Experimental Number Theory, Fernando Rodriguez Villegas

Experimental Number Theory

Fall 2005

Instructor: Fernando Rodriguez Villegas
Address: Department of Math, UT Austin, Austin, TX 78712
Phone: (512) 471-1137
Office: RLM 9.164
Fax: 512-471-9038
E-mail: villegas@math.utexas.edu

Historically, a non-trivial amount of Number Theory arose from numerical experimentation; the Birch-Swinnerton-Dyer conjecture, one of the central problems in Number Theory, is perhaps the most notorious example but there are many. This course is an introduction to the use of the computer as an experimental tool in Number Theory. We will discuss this in many different contexts: number fields, elliptic curves, finite fields, etc. The emphasis will be on practicality and concrete use rather than the purely theoretical aspects. One of the goals is to develop a sense of what is feasible in a reasonable amount of time (both programming and running the necessary algorithm). Along the way we will cover a lot of Number Theory, mostly from a computational point of view, as well as the standard algorithms of the subject. No previous programming or Number Theory background is required.


Discussion Group

Check out the discussion group for the class.


Class Text

The main text for the class is the ongoing GP book by yours truly.


Code

The main computer package we will use is PARI-GP

Code for the class.

You may want to check out these GP scripts for further examples.


Homework

There will be 12 homework assignments (labelled by week number, not necessarily matching exactly the corresponding calendar week number in the semester). Each homework assignment will consist of writing a GP script to calculate some specific thing (except if your are the weeks scribe/editor see below).

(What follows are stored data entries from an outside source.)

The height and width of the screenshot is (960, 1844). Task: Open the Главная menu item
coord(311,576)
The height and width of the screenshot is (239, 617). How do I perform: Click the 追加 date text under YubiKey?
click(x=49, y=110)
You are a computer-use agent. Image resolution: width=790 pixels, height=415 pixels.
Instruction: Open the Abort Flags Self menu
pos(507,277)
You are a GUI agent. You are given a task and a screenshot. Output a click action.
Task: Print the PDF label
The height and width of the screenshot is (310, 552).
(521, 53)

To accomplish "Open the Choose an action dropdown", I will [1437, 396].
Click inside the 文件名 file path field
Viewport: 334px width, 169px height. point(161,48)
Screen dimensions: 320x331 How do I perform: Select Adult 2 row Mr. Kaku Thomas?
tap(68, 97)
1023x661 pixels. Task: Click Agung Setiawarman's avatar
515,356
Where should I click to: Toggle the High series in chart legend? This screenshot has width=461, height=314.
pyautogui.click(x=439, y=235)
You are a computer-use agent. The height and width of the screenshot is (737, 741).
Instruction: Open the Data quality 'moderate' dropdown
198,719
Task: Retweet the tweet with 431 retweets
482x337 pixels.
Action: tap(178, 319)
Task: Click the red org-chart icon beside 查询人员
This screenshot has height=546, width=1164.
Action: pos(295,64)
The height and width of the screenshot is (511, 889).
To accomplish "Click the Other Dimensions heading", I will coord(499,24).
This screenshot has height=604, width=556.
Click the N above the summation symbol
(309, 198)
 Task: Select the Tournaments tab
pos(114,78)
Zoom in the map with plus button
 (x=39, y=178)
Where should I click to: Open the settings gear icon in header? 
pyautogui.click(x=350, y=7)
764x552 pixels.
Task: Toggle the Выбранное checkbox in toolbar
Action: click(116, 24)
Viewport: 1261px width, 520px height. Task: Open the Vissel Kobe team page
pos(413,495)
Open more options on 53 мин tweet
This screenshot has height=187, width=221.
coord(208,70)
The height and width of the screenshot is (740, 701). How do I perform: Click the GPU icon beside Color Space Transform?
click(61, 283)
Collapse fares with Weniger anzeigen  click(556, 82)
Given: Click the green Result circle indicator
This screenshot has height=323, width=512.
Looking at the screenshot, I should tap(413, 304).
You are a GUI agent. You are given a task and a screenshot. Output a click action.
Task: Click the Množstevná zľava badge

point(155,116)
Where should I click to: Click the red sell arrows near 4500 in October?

For each homework assignment you will be pairing with another student who will run your program and make comments, solicit changes, etc. Hopefully this will help make the programming readable by (other) human beings. After a few iterations of this you should e-mail the program to me together with any relevant comments from you or your partner.

Please use the following heading at the top of your assignment to help me organize them. Also, please name your file name-hmwk#.gp. Thanks.


Class GP logs

Logs of the GP sessions for each class.


Scanned notes

Scans of what I wrote in class.


Class notes

Each week on the pairs of students duties will be to by scribe/editor of notes of the lectures.


To keep some uniformity in the notes please use this heading (or similar) for your latex file. Please write one file per lecture with name month_name-day.tex (and please also don't forget to include the date of the lecture in the heading). For example, the notes for the lecture on September 1 would be in the file sep-1.tex (let's agree on, say, sep, oct, nov, dic , for the abbreviation of month_name)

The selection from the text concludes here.